# TEXTAUSZUG:
══════════
Eine Konkurrenz für die Maschinen ist das Pferd nicht - es kommt dort zum Einsatz, wo die Maschinen nicht hinkommen und zieht die Stämme so weit an befahrbare Gassen, dass sie dann abtransportiert werden können.

Stämme mit einem Gewicht von bis zu einer Tonne kann der Rheinisch-Deutsche Kaltblüter bewegen, "aber im Durchschnitt zieht er etwa 300 Kilo", erklärt Thomas und fügt hinzu, dass ein Rückepferd 25 bis 30 Prozent des eigenen Gewichts ziehen könne.
══════════
# ARBEITSAUFTRÄGE:
• a. Gib aus dem Text über das Rückepferd den Abschnitt zwischen „Stämme mit einem“ und „Gewichts ziehen könne.“, beide Stellen eingeschlossen, wortgetreu wieder.
• b. Setze den Text über das Rückepferd im Anschluss an seinen letzten Satz fort.

# DATENZEILEN:
══════════
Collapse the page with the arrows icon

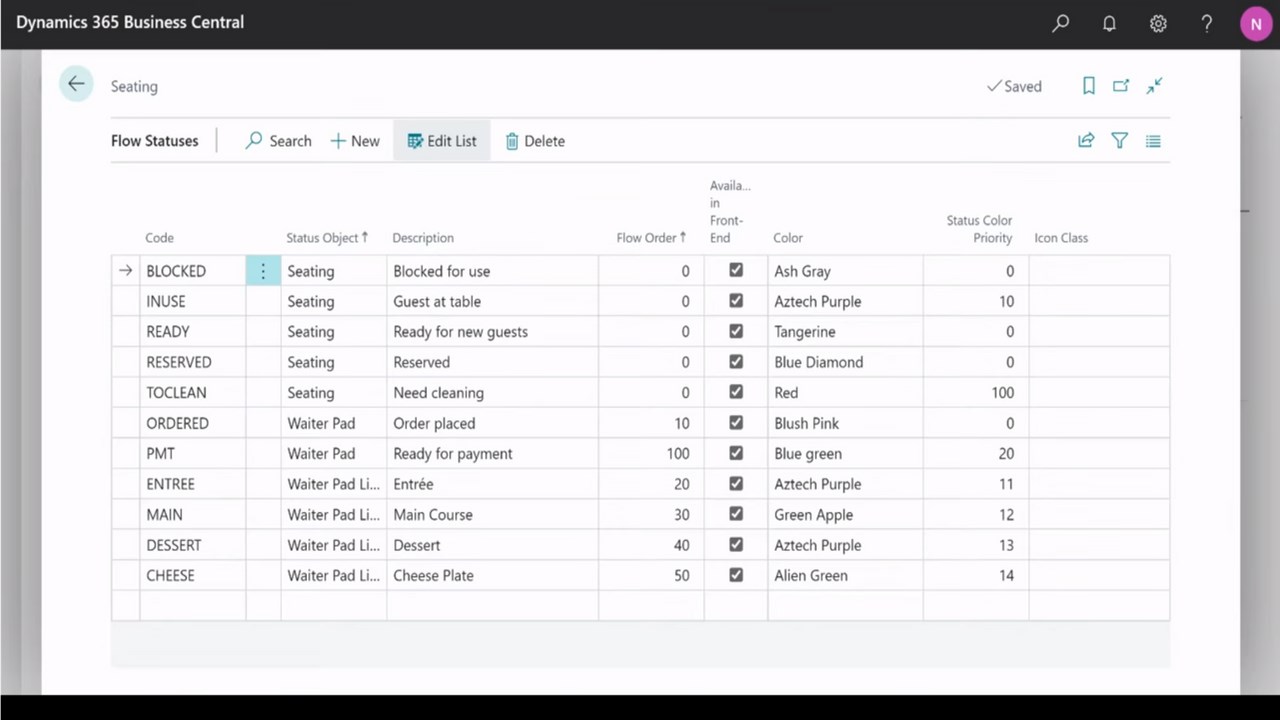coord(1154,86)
══════════
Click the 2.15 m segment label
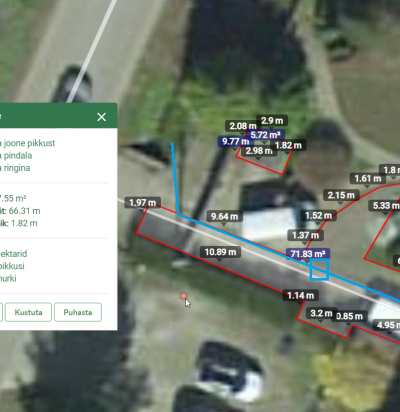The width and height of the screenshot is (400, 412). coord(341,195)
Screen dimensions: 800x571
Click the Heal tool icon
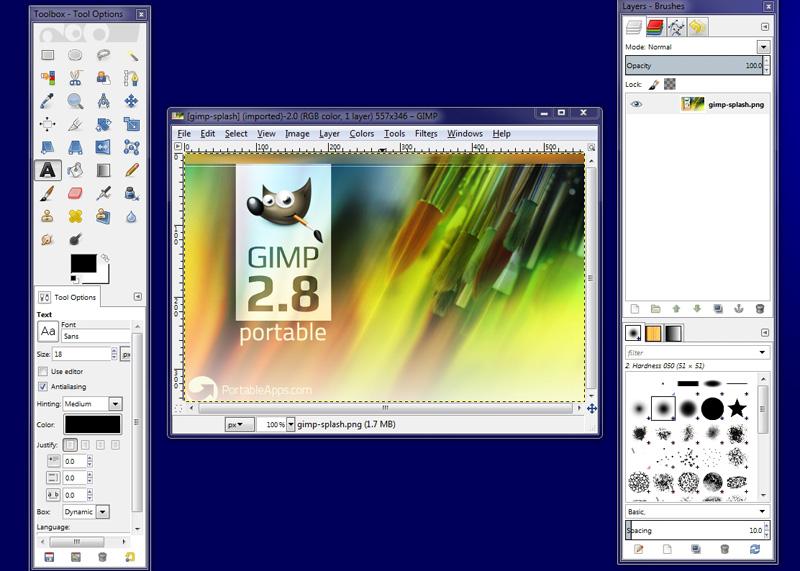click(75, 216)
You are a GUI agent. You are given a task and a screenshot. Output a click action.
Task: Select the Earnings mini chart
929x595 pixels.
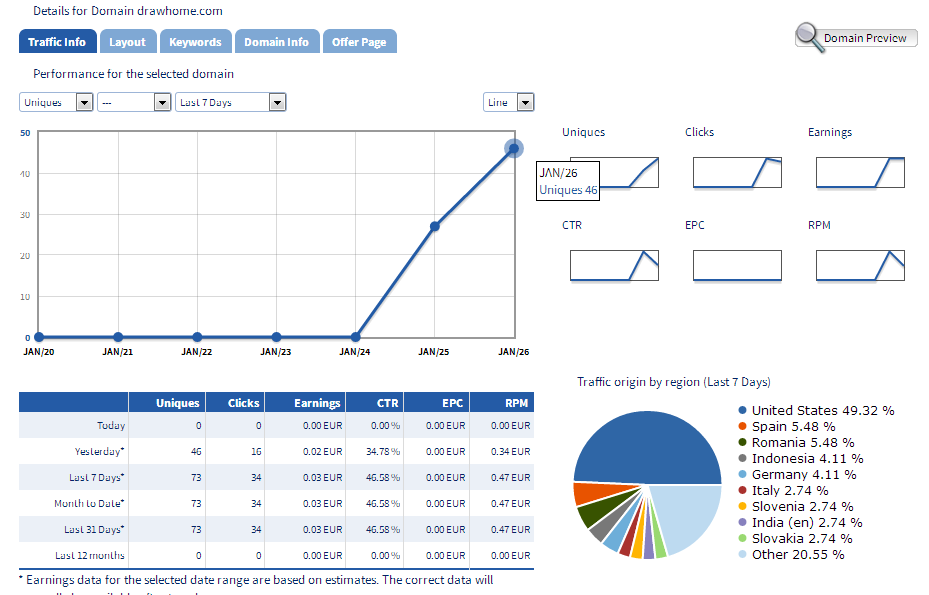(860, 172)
══════════
# LÖSUNGEN:
• a.
Stämme mit einem Gewicht von bis zu einer Tonne kann der Rheinisch-Deutsche Kaltblüter bewegen, "aber im Durchschnitt zieht er etwa 300 Kilo", erklärt Thomas und fügt hinzu, dass ein Rückepferd 25 bis 30 Prozent des eigenen Gewichts ziehen könne.

• b.
Zwei Wochen hat Plautus’ Ausbildung gedauert. Er beherrscht Kommandos für "Vor" und "Zurück", "Rechts" und "Links" sowie "Stopp". "Es ist wichtig, dass er auf meine Stimme reagiert", sagt Patrick Thomas. "Mit den Zügeln arbeite ich nur wenig." Während er spricht, lauscht Plautus mit gespitzten Ohren. "Das ist auch für ihn schwere Arbeit. Heute werden wir wohl nicht mehr fertig", meint Thomas mit Blick auf die umliegenden Baumstämme.